Mon article de la semaine dernière avait pour objet de vous dire pourquoi je pense que la première mission habitée sur Mars ne peut avoir lieu « dans quatre ans » comme dit le vouloir Elon Musk. Je voudrais cette semaine être plus précis sur le calendrier jusqu’au vol de la mission qui pourra commencer à entreprendre l’installation de l’homme sur Mars. 2031 pour le premier vol est ce qu’on pourrait espérer de mieux mais c’est vraiment le bas de la fourchette et voici pourquoi.
Comme exposé la semaine dernière, la difficulté sur le plan astronautique (et il y en a d’autres !) vient de ce que les fenêtres de lancements vers Mars ne s’ouvrent que quelques semaines (environ un mois) tous les 26 mois et que les retours de Mars vers la Terre ne sont possibles que quelques semaines tous les 24 mois, à partir de la même date « n ». Cela implique nécessairement que la mission partant de la Terre à n+26 doive absolument partir avant le retour de la mission partie de Mars en n+24 puisque le voyage peut difficilement durer moins de 6 mois et certainement pas deux mois.
J’ai exclu un départ pour Mars en mars 2029 (« Vol 2029 ») puisqu’en raison du principe sus-énoncé, la première mission robotique de 2027 ne sera pas revenue sur Terre à cette date (retour possible seulement en juillet 2029). Voyons la suite.

_Documents fournis_.
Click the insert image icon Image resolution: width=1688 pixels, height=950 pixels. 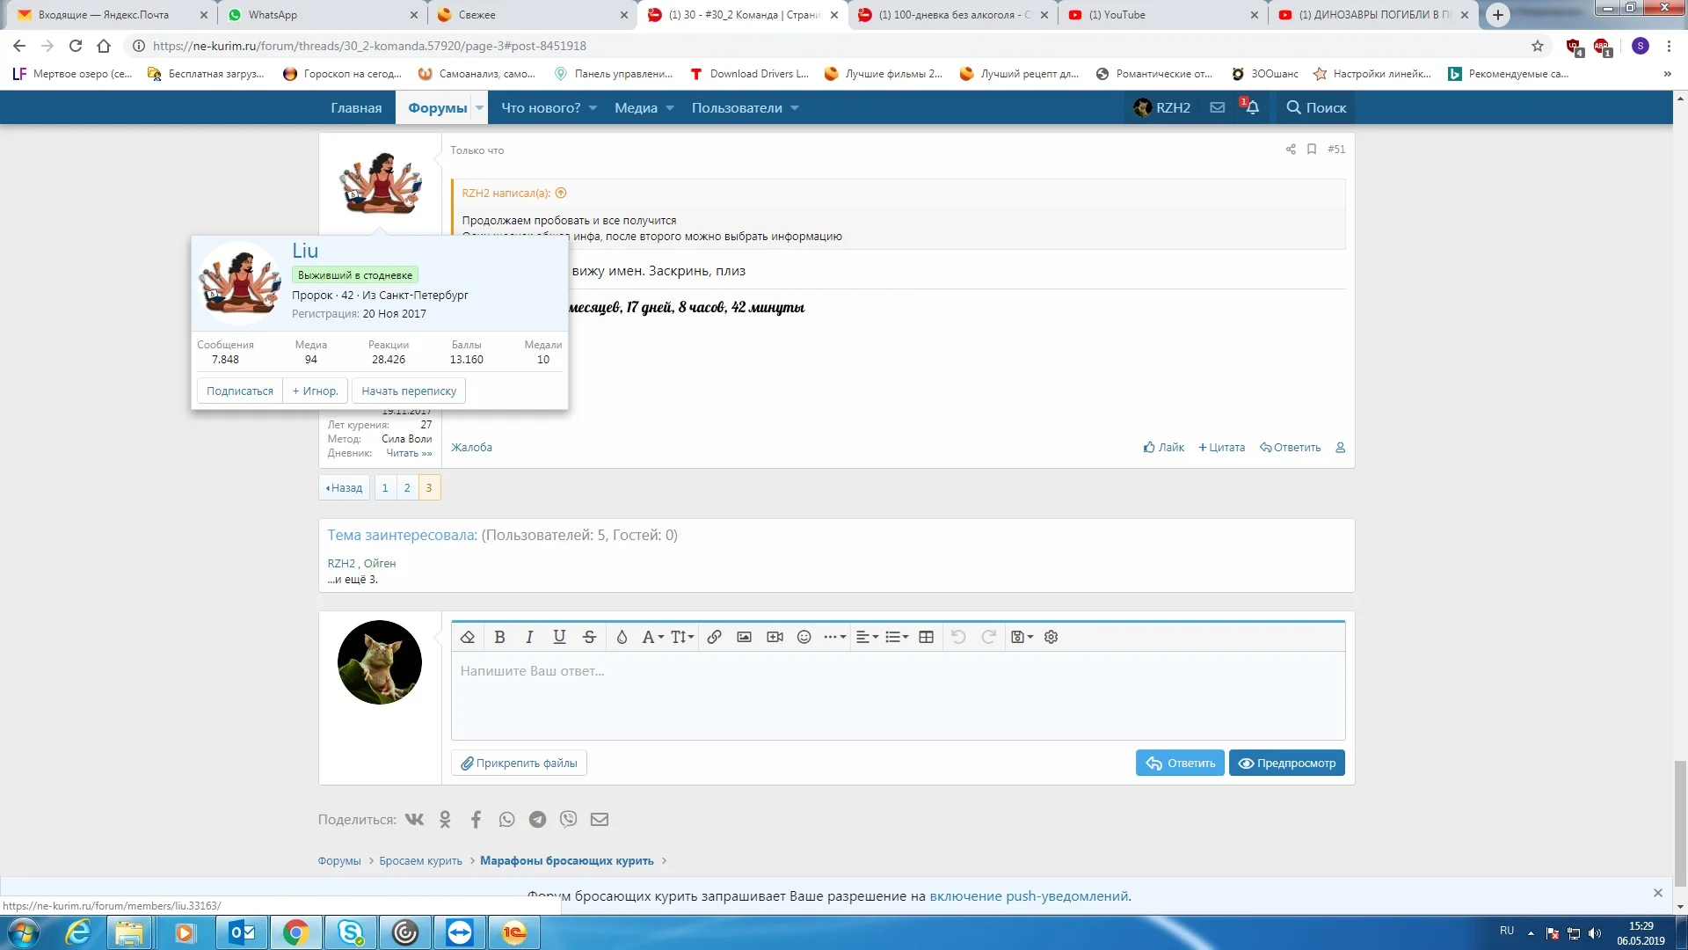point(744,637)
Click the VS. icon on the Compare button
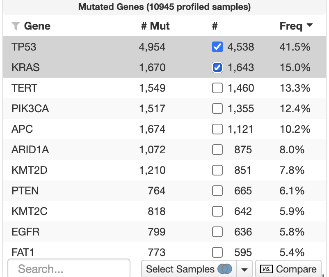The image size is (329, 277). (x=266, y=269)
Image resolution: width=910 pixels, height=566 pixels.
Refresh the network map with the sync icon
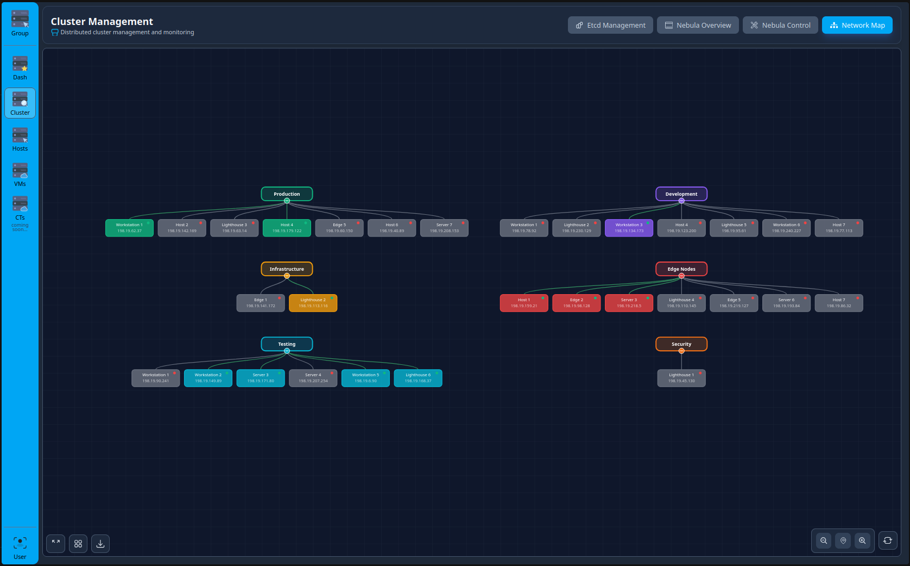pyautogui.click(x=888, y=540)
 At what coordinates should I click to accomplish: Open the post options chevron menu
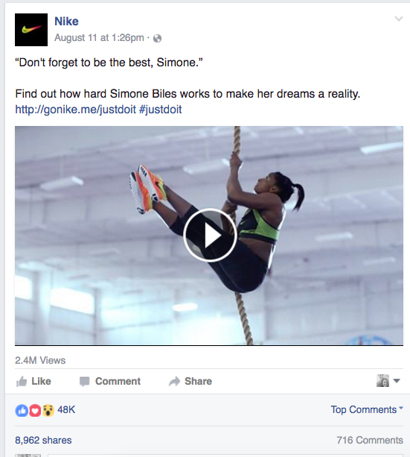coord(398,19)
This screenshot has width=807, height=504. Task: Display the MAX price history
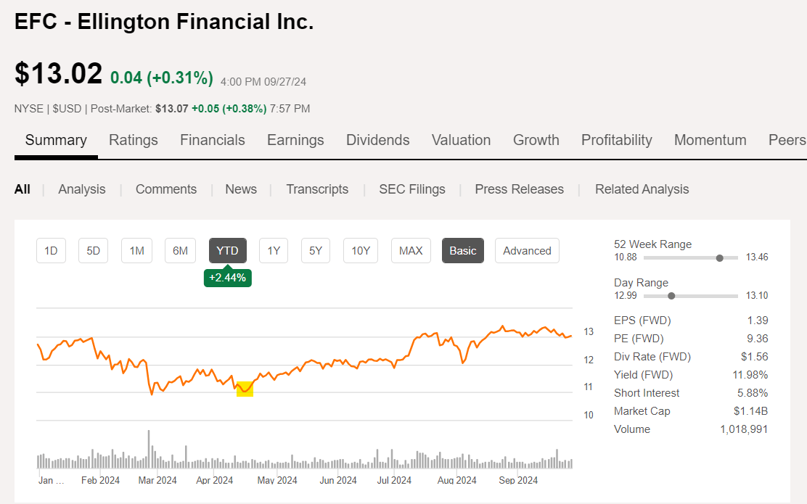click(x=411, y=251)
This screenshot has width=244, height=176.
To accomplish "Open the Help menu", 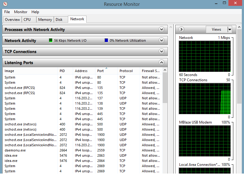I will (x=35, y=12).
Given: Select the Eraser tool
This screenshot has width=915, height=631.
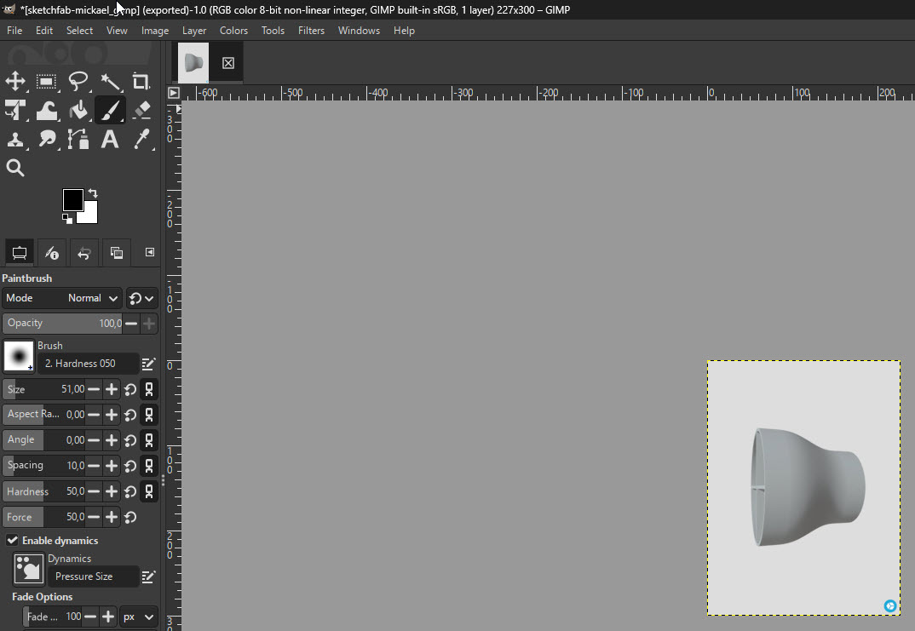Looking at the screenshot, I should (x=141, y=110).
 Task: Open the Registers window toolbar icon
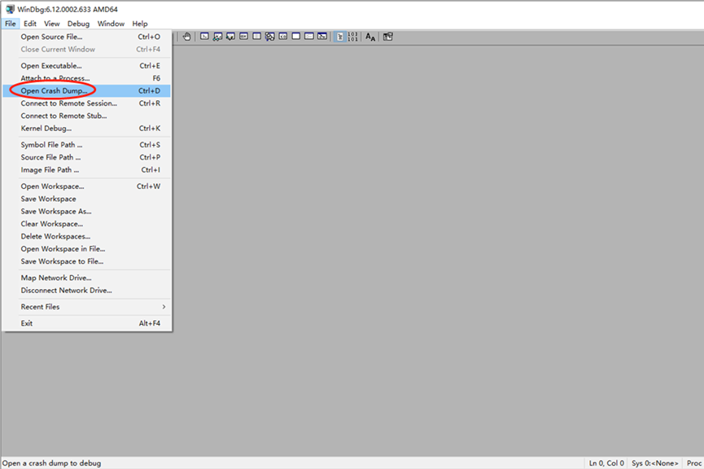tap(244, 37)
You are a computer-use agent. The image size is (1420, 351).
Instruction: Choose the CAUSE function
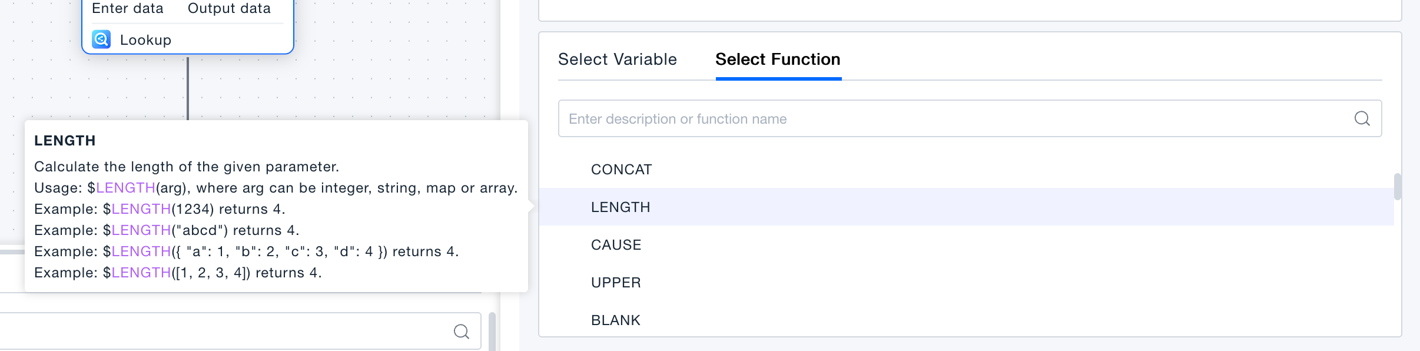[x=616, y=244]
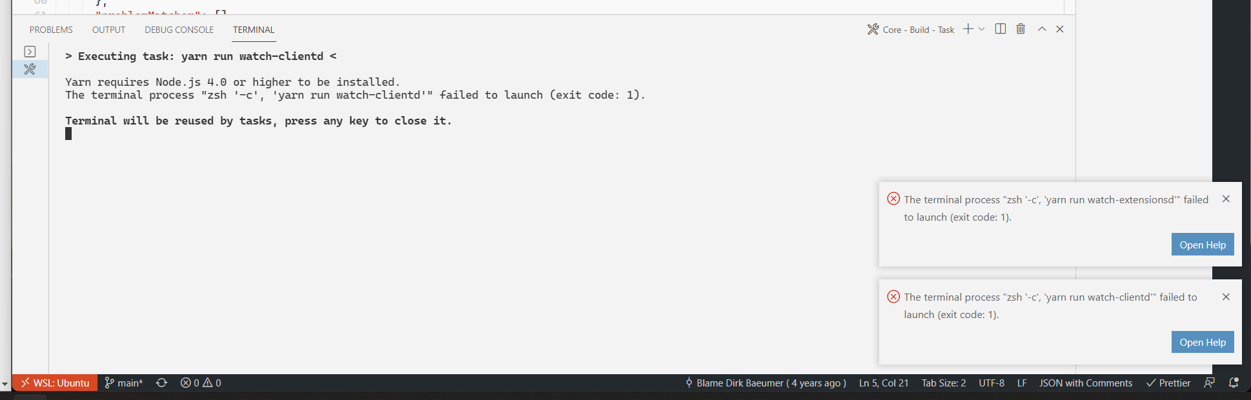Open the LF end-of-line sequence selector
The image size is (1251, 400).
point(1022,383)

_Consignes_.
1. Résumez en deux phrases l'extrait sur le calendrier d'une mission habitée vers Mars.
2. Transcrivez à l'identique, dans les enregistrements, le passage qui va de la ligne contenant « Given: Select the Eraser tool » jusqu'à la fin des enregistrements, bornes comprises, sans y faire figurer les images.
L'extrait et les enregistrements n'ont aucun rapport entre eux.

_Réponses_.
1. L'extrait juge qu'un premier vol habité vers Mars ne peut avoir lieu « dans quatre ans » comme le voudrait Elon Musk, et qu'un départ en 2031 serait le mieux qu'on puisse espérer, car les lancements vers Mars ne sont possibles que tous les 26 mois et les retours vers la Terre tous les 24 mois. Un départ en mars 2029 y est donc exclu, puisque la première mission robotique de 2027 ne pourra revenir sur Terre qu'en juillet 2029.

2.
Given: Select the Eraser tool
This screenshot has width=915, height=631.
Looking at the screenshot, I should (x=141, y=110).
 Task: Open the Registers window toolbar icon
tap(244, 37)
You are a computer-use agent. The image size is (1420, 351).
Instruction: Choose the CAUSE function
[x=616, y=244]
Open the LF end-of-line sequence selector
The image size is (1251, 400).
point(1022,383)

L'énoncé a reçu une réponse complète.